Xiong Guiyan

Personal information
- Born: March 6, 1976 (age 50) Yichun, Heilongjiang, China
- Height: 165 cm (5 ft 5 in)
- Weight: 55 kg (121 lb)

Sport
- Sport: Table tennis
- Playing style: Right-handed penhold
- Disability class: 9
- Highest ranking: 1 (October 2017)
- Current ranking: 1

Medal record
Women's para table tennis
Representing China
Paralympic Games
| Silver medal – second place | 2016 Rio de Janeiro | Teams C6–10 |
| Silver medal – second place | 2020 Tokyo | Individual C9 |
| Silver medal – second place | 2024 Paris | Singles C9 |
| Silver medal – second place | 2024 Paris | Doubles XD17 |
World Championships
| Gold medal – first place | 2014 Beijing | Teams C9–10 |
| Silver medal – second place | 2014 Beijing | Singles C9 |
| Bronze medal – third place | 2018 Lasko | Singles C9 |
Asian Para Games
| Gold medal – first place | 2014 Incheon | Teams C9–10 |
| Gold medal – first place | 2018 Jakarta | Singles C9 |
| Gold medal – first place | 2018 Jakarta | Teams C8–10 |
| Bronze medal – third place | 2014 Incheon | Singles C9–10 |
| Bronze medal – third place | 2022 Hangzhou | Singles C9 |
Asian Championships
| Gold medal – first place | 2013 Beijing | Singles C9 |
| Gold medal – first place | 2015 Amman | Teams C6–10 |
| Gold medal – first place | 2017 Beijing | Singles C9 |
| Gold medal – first place | 2017 Beijing | Teams C9–10 |
| Gold medal – first place | 2019 Taichung | Singles C9 |
| Gold medal – first place | 2019 Taichung | Teams C9 |
| Silver medal – second place | 2015 Amman | Singles C9–10 |

= Xiong Guiyan =

Chinese para table tennis player

Xiong Guiyan (熊桂艳, born 6 March 1976) is a Chinese para table tennis player.

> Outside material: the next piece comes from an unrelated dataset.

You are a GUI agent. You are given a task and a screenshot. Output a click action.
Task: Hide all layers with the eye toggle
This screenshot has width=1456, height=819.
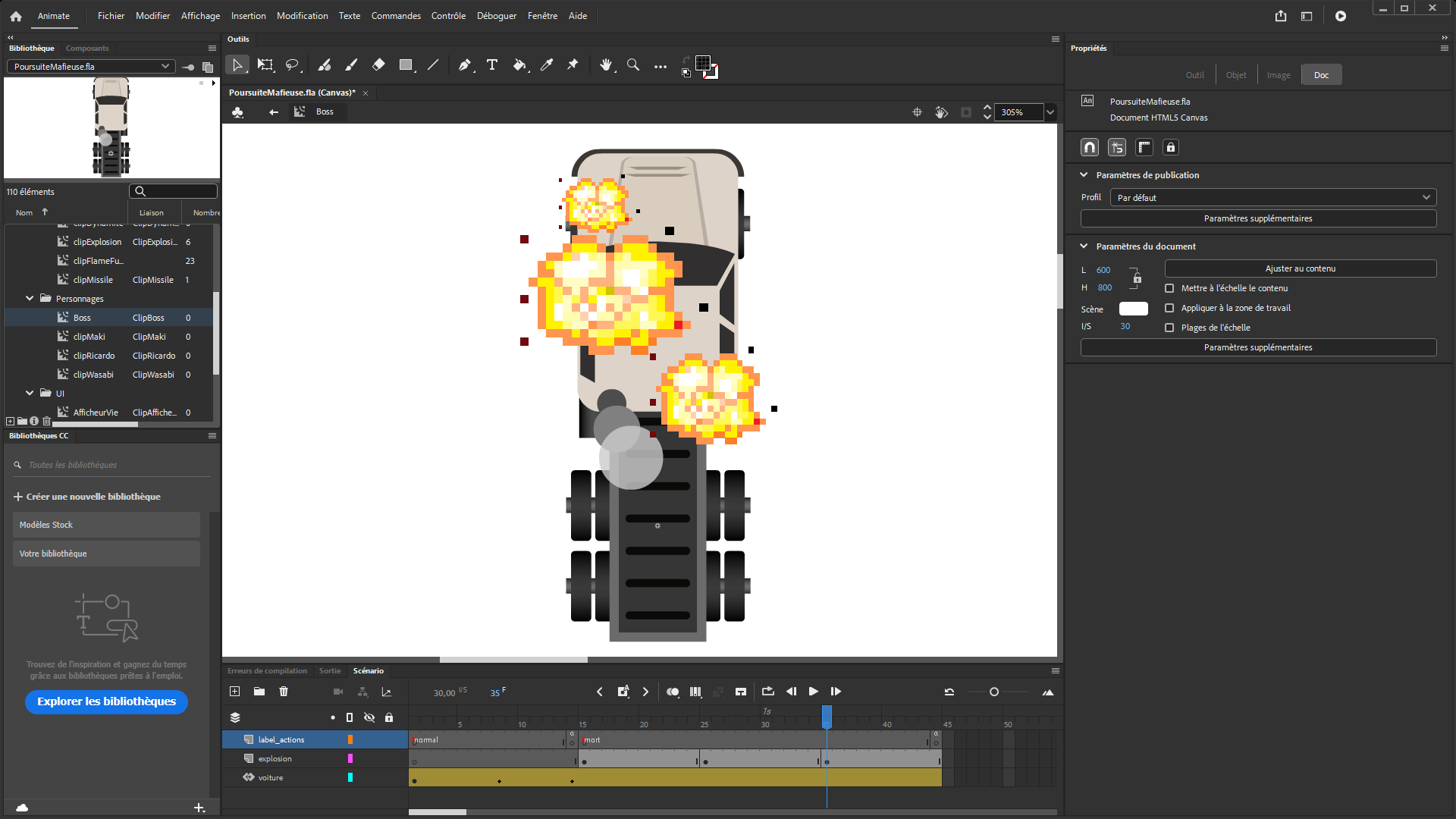tap(369, 717)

She won a silver medal at the 2016 Summer Paralympics held in Rio de Janeiro, Brazil. She also won the silver medal in the women's individual C9 event at the 2020 Summer Paralympics held in Tokyo, Japan.

==Personal life==
Before she became disabled, Xiong was a table tennis prodigy. She represented her home province Heilongjiang in national competitions when she was 13. However, she was soon diagnosed with Garre's sclerosing osteomyelitis, and the pain forced her to retire in 1997, after the National Games. She got married and moved to Jiangmen, and did not play the sport seriously again until she was 37.